Kelvin R. Holland v. Department of the Air Force

31 F.3d 1118, 1994 U.S. App. LEXIS 17804, 65 Empl. Prac. Dec. (CCH) 43,287, 1994 WL 374457
CourtCourt of Appeals for the Federal Circuit
DecidedJuly 20, 1994
Docket93-3300
StatusPublished
Cited by11 cases

This text of 31 F.3d 1118 (Kelvin R. Holland v. Department of the Air Force) is published on Counsel Stack Legal Research, covering Court of Appeals for the Federal Circuit primary law.

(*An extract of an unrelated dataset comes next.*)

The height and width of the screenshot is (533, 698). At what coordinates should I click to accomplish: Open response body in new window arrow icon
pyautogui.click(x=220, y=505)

Counsel Stack provides free access to over 12 million legal documents including statutes, case law, regulations, and constitutions.

Bluebook
Kelvin R. Holland v. Department of the Air Force, 31 F.3d 1118, 1994 U.S. App. LEXIS 17804, 65 Empl. Prac. Dec. (CCH) 43,287, 1994 WL 374457 (Fed. Cir. 1994).

Opinion

ARCHER, Chief Judge.

Kelvin R. Holland appeals from a decision of the Merit Systems Protection Board (MSPB or board), sustaining the decision of the Department of the Air Force (Air Force or agency) to demote him from his position as Warehouse Worker Foreman to the position of Aircraft Freight Loader, Holland v. Department of the Air Force, 56 M.S.P.R. 592 (1993). 2 We reverse.

I.

Beginning in 1982, Holland occupied the position of Warehouse Worker Foreman, WS-6907-06, in the War Readiness/Mobility Support Unit, within the Base Supply Branch of the Directorate of Distribution at Tinker Air Force Base. This unit engaged in moving heavy equipment and supplies weighing anywhere from 25 to 300 pounds, and moving it quickly during times of alert, either exercises or actual emergency. The work, thus, entails heavy manual labor that must be done in very short periods of time.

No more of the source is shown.